Hell, I'm still burned out. I think CBS/Paramount have the perfect gameplan by focusing on Kirk and Spock on the big screen.
 
Re: If Star Trek Beyond Is The Last Film Should They Start NuTNG or Re

Problem being, from a story, acting and production point-of-view, Enterprise really wasn't any worse than its counterparts. People just didn't care because they were burned out.


I don't disagree with the quality assertion of ENT. But the premise of a prequel series of Trek --of all franchises, the most intricately interwoven story that spanned decades and was scrutinized by a pretty intelligent fanbase that treated the saga like Scripture --was a bad idea from the start. And then it didn't attach itself to the name STAR TREK. And it was coming on the heels of 4 other series and ten films --- like you correctly say, there was a sense of burn-out and TPTB didn't help themselves with the concept of ENT and the timing was bad.

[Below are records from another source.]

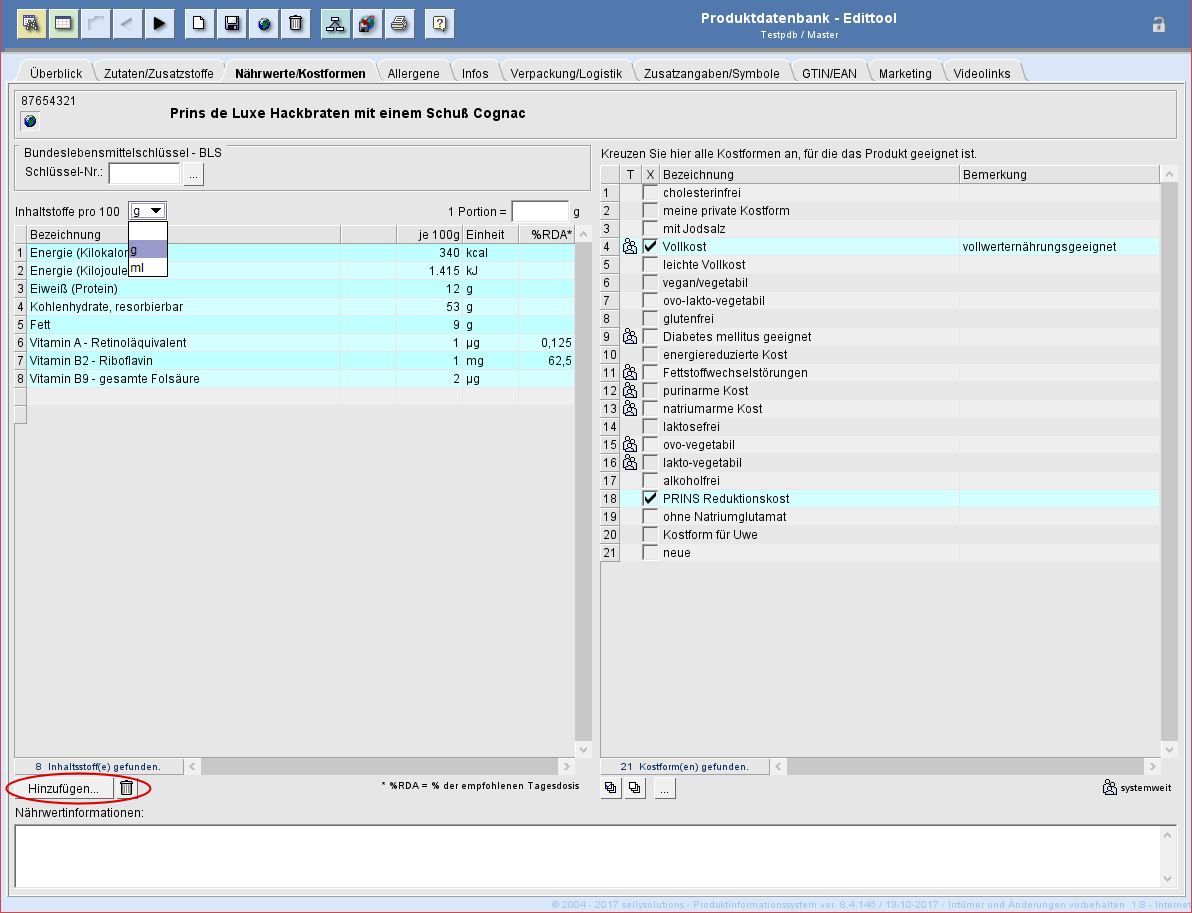This screenshot has width=1192, height=913.
Task: Delete the selected nutrient via trash icon beside Hinzufügen
Action: 126,788
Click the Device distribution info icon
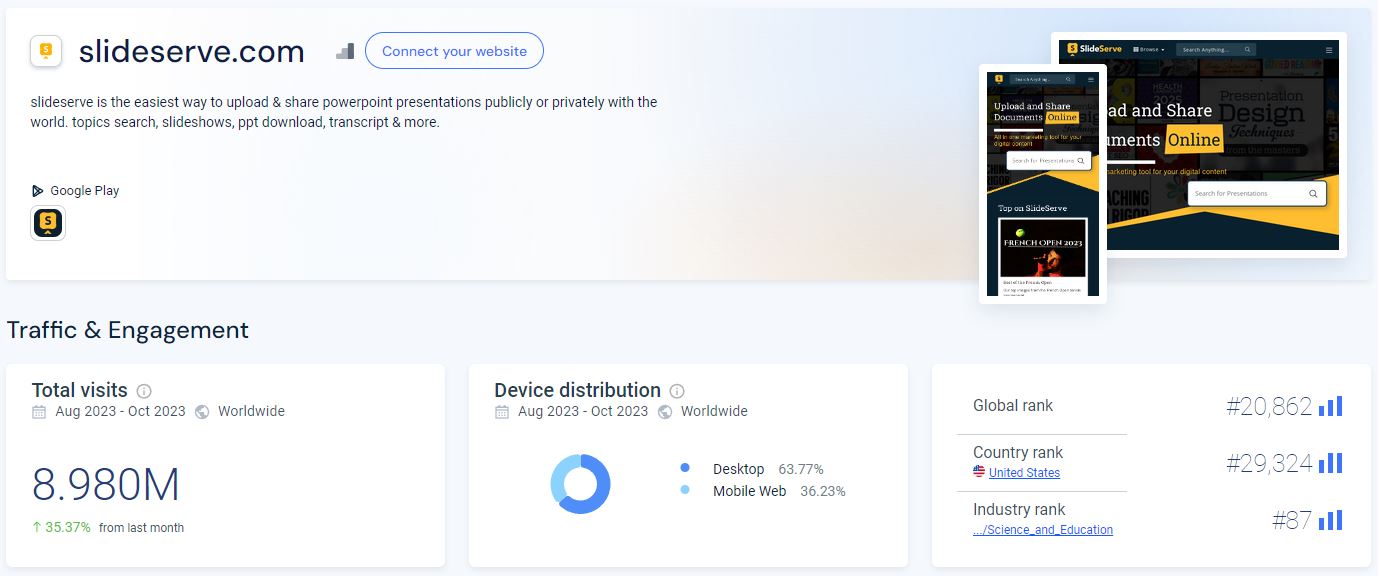The image size is (1378, 576). pos(677,391)
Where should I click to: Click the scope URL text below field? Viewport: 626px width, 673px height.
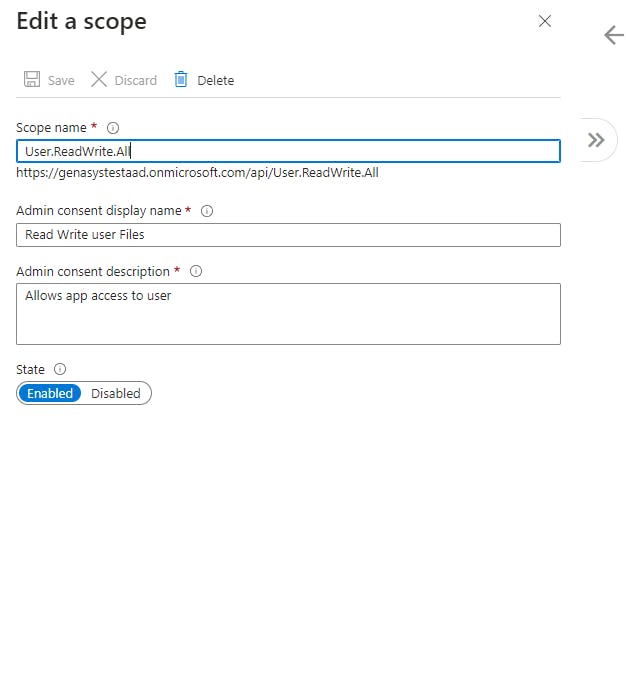197,173
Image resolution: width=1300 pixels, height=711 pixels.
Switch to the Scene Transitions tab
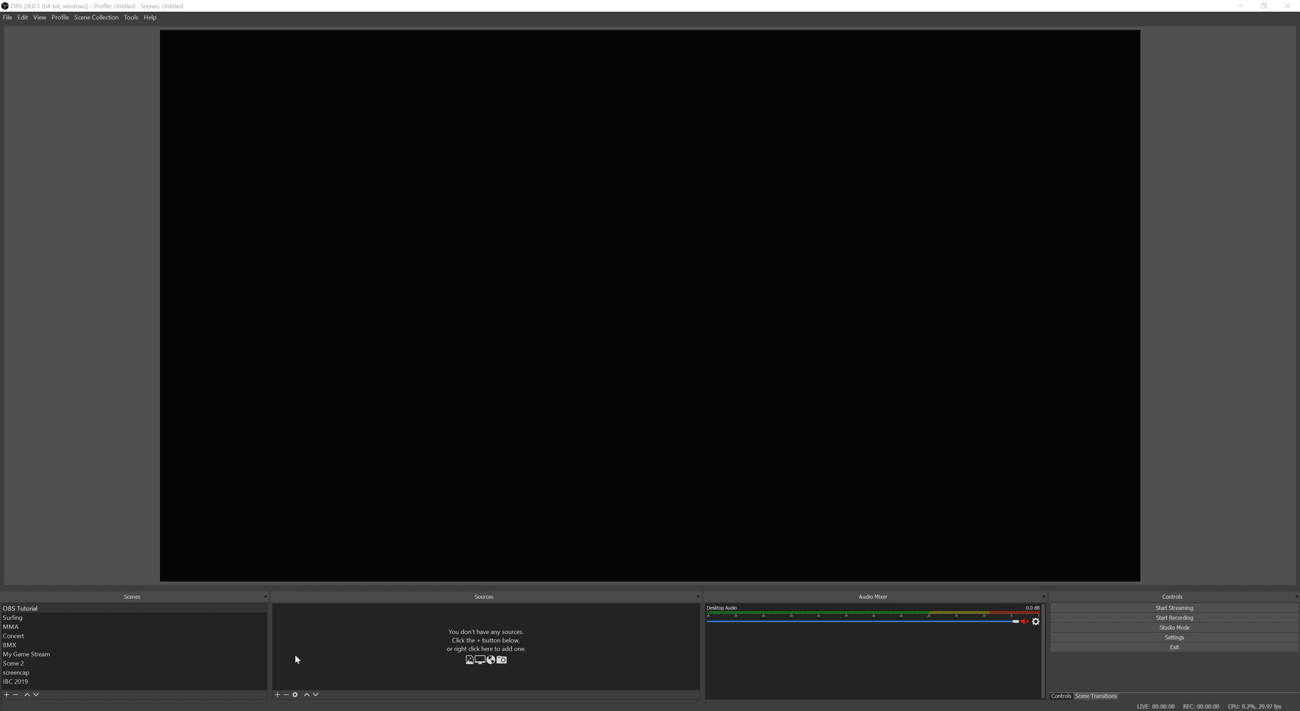[1096, 696]
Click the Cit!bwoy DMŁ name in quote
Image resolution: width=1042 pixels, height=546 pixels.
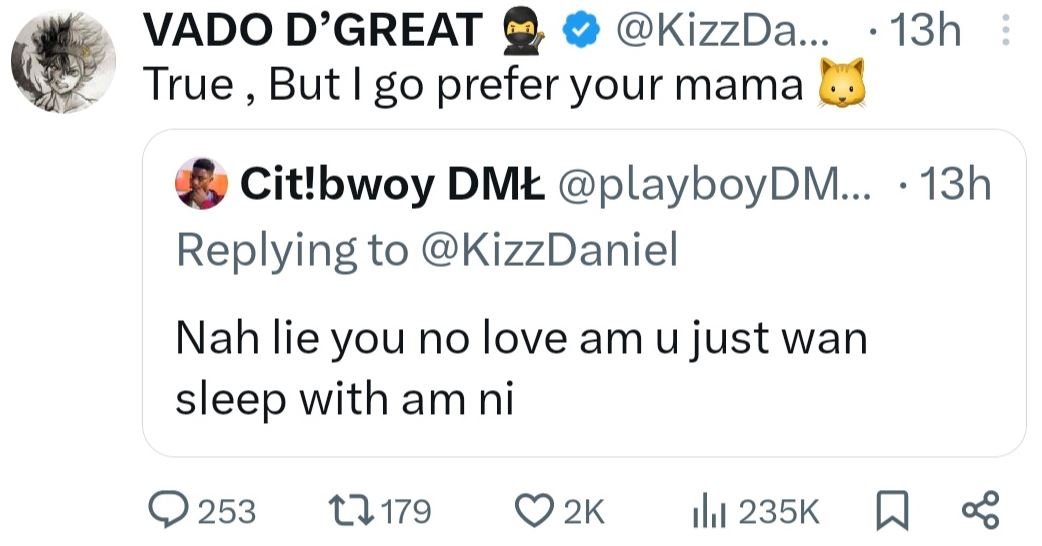pos(392,185)
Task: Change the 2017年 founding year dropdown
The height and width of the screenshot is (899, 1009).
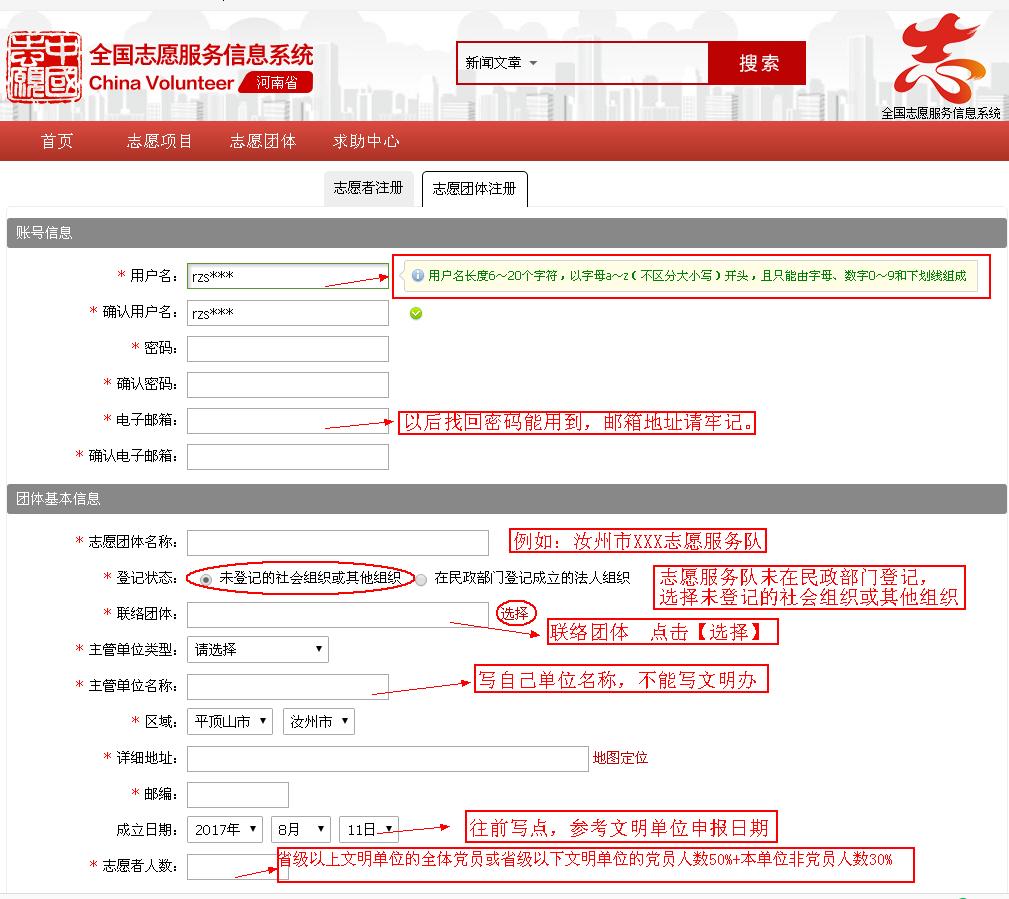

But things have changed. The nuTrek films have revitalized the franchise. I've introduced several old friends to PrimeVerse Trek after they watched the new movies and hit me up about wanting to see more. I basically made them a Trek syllabus of viewing and they loved them. Very cool. Love them or hate them, the new films have undeniably rekindled interest in Star Trek.


Hell, I'm still burned out. I think CBS/Paramount have the perfect gameplan by focusing on Kirk and Spock on the big screen.

I do too, as far as the big screen is concerned. Trek should continue to focus exclusively on the TOS crew of Kirk and Spock and continue making fun space adventures for movie-going audiences that will please the general public and the fanbase alike. Re-casting isn't a deal-breaker either in this context. Don't have to re-boot again...just be smart about casting choices, make fun stories of Kirk, Spock, and the iconic Enterprise and Trek will stay healthy.


But for the small screen, it's 2015 now. It's been awhile since the period of Voyager-Enterprise-TNG Movie burnout. Most people have had time to catch their breath.


If the right medium could be found, it's time for Trek to move the PrimeVerse forward on the small screen too. And it would be successful if they did it right. It's a risk, but Trek has rolled the dice many times throughout the last 50 years and won.